Bone marrow aspirates from study participants were collected and separated into CD138 positive and CD138 negative fractions for comprehensive molecular characterization of the tumor (using bulk RNA sequencing and whole genome sequencing) and tumor immune microenvironment (using 3' single cell RNA sequencing (scRNA-seq)). 191 patients had paired bulk tumor and single cell immune expression profiles. To evaluate the co-expression of receptor-ligand pairs, we developed two approaches that combine gene expression values across single cell and bulk RNA-seq. The first approach uses joint percentiles to identify patients with high expression (top 75%) of both receptor and ligand (referred to as high-high). The second approach uses a rank-based interaction score to create a single value for each patient within a distribution defined for each receptor-ligand pair; patients with extreme values have high expression of both receptor and ligand. The two methods identified similar sets of patients with high co-expression of receptor and ligand. We then compared progression free survival (PFS) across receptor-ligand co-expression groups (high-high vs. others) and tested for other clinical associations. From a pre-defined list of 17 receptor-ligand pairs (Liu, et al., Exp. Hematol. Oncol., 2023), we focused on the following receptors (from CD8+ T cells) and ligands (from tumor plasma cells): PD-1 with PD-L1; LAG-3 with MHC-II; TIGIT with CD115; and TIM-3 with phosphatidylserine.
Overall, 91 patients (91/191, 47.6%) showed high-high co-expression for at least 1 out of 17 receptor-ligand pairs, and 100 patients were high-high for no receptor-ligand pairs. Among patients with at least one high-high pair, there was a median of 2.0 high-high pairs (range: 1-11). Hierarchical clustering of high-high status and rank-based interaction score correlations showed that for a given receptor, patients often showed high-high co-expression across multiple related ligands. For TIM-3 (receptor, CD8+ T cells) and phosphatidylserine (ligand, tumor plasma cells), we identified 16 patients (16/191, 8.4%) with high-high co-expression and significantly worse PFS (median survival 485 vs. 1503 days, log-rank p-value 0.043). For PD-1-PD-L1, we identified 7 patients with high-high co-expression; for LAG-3-MHC-II, 12 patients (6.3%); and for TIGIT-CD115, 13 patients (6.8%).
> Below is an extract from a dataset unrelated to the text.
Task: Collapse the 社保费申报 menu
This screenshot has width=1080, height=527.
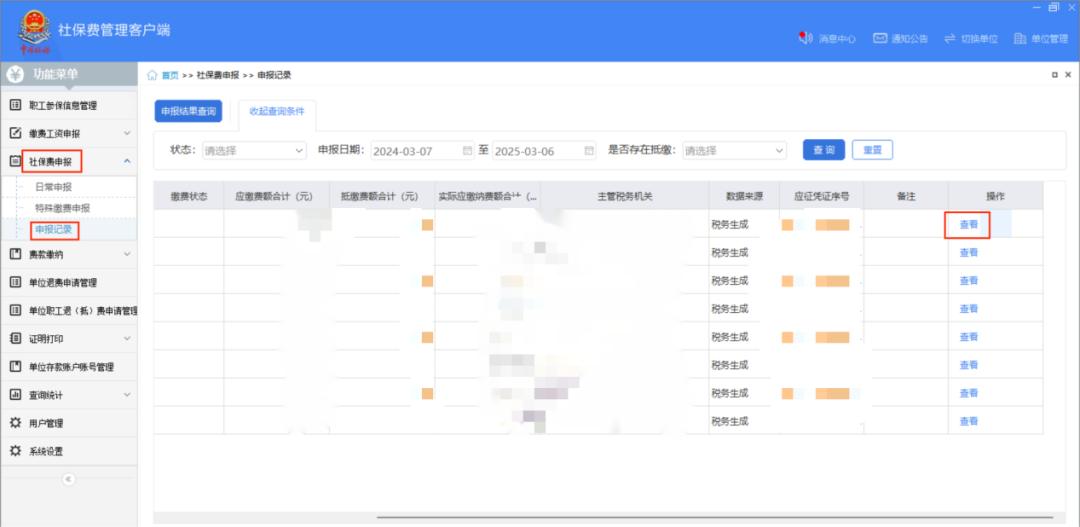Action: (126, 161)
ICI therapy remains an emerging area of study in MM. Here, we developed methods to explore immune checkpoint receptor-ligand co-expression from paired immune microenvironment and tumor cell populations. Our approach demonstrates the value of data integration across gene expression modalities, especially when standard sample collection methodologies segregate tumor and immune populations. Co-expression analysis may be one factor in prioritizing patients for immune checkpoint inhibitor therapy.